![]() “Nem toda maternidade é poesia”
Nem toda mãe sonhou ser mãe. E nem toda mulher que sonha consegue ser.
Hoje, enquanto o mundo se curva diante das flores entregues em datas marcadas, eu me curvo diante das histórias que ninguém gosta de contar. As histórias das mães que se tornaram mães por esquecer a pílula, por não encontrar a farmácia aberta, por ceder ao gozo de um corpo que não quis interromper o desejo alheio com uma camisinha. Mães por acidente, por omissão, por desamparo. Por falta de opção.

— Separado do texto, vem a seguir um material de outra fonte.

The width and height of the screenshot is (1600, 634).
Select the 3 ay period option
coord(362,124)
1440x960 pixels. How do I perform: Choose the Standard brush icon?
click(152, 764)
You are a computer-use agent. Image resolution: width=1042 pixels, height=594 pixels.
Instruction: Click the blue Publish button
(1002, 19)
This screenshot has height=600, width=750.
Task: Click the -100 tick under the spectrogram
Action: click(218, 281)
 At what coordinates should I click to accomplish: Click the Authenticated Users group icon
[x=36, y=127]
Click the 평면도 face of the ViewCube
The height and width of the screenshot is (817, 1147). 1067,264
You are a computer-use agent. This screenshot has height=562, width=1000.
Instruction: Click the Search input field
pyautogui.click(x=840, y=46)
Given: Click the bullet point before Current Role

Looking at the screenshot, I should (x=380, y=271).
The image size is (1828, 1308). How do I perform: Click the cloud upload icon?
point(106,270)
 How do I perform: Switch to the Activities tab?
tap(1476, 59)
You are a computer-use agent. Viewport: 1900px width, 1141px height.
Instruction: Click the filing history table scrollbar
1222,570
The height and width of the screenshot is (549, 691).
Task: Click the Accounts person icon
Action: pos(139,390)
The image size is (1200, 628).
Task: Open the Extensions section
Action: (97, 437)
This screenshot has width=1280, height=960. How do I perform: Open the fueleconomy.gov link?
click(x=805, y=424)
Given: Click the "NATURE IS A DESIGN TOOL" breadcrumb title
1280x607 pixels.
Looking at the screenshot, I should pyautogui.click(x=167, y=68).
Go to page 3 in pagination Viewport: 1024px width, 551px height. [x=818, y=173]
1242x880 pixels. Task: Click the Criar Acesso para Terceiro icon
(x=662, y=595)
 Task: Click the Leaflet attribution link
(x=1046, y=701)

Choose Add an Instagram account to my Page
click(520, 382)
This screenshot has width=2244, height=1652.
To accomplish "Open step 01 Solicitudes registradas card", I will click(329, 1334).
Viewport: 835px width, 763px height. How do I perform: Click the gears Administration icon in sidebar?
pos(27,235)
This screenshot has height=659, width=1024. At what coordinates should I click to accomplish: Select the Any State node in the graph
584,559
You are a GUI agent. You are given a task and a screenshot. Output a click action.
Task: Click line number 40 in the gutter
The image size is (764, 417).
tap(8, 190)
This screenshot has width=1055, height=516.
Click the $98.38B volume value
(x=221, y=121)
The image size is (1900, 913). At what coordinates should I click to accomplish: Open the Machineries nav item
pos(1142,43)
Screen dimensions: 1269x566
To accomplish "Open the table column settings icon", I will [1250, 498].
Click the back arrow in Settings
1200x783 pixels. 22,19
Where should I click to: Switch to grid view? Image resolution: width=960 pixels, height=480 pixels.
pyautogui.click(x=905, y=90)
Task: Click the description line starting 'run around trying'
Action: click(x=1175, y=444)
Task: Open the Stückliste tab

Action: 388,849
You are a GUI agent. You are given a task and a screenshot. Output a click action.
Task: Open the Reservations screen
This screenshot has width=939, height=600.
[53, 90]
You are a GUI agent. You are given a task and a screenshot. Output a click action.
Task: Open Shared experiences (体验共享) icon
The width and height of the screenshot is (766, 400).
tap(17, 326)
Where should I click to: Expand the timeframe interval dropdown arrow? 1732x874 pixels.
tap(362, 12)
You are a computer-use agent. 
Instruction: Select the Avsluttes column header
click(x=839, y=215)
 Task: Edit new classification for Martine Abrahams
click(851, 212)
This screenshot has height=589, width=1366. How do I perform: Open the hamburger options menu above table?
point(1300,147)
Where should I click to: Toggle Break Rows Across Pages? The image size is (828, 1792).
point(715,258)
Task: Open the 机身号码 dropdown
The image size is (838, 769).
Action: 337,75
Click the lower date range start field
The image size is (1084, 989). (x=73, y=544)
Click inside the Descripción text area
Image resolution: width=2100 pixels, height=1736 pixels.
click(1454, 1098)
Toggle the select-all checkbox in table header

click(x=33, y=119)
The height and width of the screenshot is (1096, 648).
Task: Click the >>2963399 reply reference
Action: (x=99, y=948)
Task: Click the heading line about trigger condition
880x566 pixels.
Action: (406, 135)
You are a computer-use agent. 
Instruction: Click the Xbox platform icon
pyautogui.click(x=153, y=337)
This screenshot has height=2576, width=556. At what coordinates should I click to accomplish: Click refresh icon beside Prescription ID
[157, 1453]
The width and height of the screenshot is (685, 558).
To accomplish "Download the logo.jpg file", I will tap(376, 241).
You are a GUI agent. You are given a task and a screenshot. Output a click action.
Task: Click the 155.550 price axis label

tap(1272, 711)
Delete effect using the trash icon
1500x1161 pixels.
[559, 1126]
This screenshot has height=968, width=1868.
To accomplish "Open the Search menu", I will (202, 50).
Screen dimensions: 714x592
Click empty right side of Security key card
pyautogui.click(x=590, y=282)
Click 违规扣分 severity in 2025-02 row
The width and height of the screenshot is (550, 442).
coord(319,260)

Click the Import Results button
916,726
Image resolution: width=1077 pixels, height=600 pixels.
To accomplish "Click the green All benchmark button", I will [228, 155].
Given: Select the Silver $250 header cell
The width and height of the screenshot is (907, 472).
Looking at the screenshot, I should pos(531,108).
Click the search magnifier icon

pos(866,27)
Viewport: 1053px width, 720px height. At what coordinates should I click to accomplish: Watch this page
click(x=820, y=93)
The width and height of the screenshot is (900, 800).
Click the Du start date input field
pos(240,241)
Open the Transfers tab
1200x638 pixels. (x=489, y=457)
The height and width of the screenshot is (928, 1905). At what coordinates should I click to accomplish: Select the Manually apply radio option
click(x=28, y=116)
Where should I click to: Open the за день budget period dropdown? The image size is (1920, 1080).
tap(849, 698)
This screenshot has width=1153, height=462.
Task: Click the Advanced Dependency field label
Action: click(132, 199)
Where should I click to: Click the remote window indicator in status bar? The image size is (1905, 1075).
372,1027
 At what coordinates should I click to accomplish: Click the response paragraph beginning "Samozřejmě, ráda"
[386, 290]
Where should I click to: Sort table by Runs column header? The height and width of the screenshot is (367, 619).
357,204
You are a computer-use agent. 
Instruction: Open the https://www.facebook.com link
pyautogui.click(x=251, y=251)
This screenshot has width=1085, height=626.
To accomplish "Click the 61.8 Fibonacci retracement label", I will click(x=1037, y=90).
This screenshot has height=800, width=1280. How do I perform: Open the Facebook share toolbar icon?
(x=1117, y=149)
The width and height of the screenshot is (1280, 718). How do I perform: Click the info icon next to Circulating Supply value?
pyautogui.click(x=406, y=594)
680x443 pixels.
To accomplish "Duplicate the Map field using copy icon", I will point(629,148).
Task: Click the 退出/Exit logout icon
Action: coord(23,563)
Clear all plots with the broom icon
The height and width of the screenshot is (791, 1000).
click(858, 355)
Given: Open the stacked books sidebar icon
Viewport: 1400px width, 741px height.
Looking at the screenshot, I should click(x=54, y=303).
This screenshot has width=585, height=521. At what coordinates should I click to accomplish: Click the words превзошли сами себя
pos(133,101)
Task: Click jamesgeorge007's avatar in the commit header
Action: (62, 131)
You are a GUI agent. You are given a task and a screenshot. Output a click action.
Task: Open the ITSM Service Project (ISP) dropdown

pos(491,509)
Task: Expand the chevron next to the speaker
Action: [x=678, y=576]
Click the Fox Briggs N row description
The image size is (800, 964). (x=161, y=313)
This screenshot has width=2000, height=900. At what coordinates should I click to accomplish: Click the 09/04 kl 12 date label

Elas não aparecem nos comerciais. Não seguram seus bebês com trilha sonora suave e filtro de luz dourada. Elas choram no banheiro enquanto o filho dorme. Elas se perguntam, em silêncio, se ainda teriam escolha. E a resposta já foi dada — pelo teste de farmácia, pela ausência de apoio, pelo medo de ser julgada se dissesse "eu não queria isso agora".
E tem também as outras. As que querem ser mães com toda a alma — mas o corpo não responde. As que se entregam a agulhas, hormônios, exames, tabelas. As que veem, mês após mês, o sangue descendo como um fracasso. As que ouvem a sentença das doenças autoimunes como uma mordaça: “seu corpo não pode gerar”. Como se gerar fosse o único verbo que validasse uma mulher.
A maternidade, dizem, é instinto. Mas esquecem que é também estrutura. Que por trás da palavra "mãe" há um sistema que culpa, exige, cobra — e muitas vezes, abandona. Como Simone de Beauvoir disse: "Não se nasce mulher, torna-se mulher". Eu arriscaria dizer: não se nasce mãe. E nem toda mulher precisa ou consegue se tornar uma.
E nesse Dia das Mães, eu queria homenagear não as idealizadas — mas as reais.
As que tropeçaram na maternidade. As que choram no silêncio dos ultrassons vazios. As que escolheram não ser. As que foram escolhidas pela vida, mesmo sem querer.
Nem toda maternidade é poesia. E está tudo bem. O amor nasce, às vezes, do caos. E ele também é verdadeiro.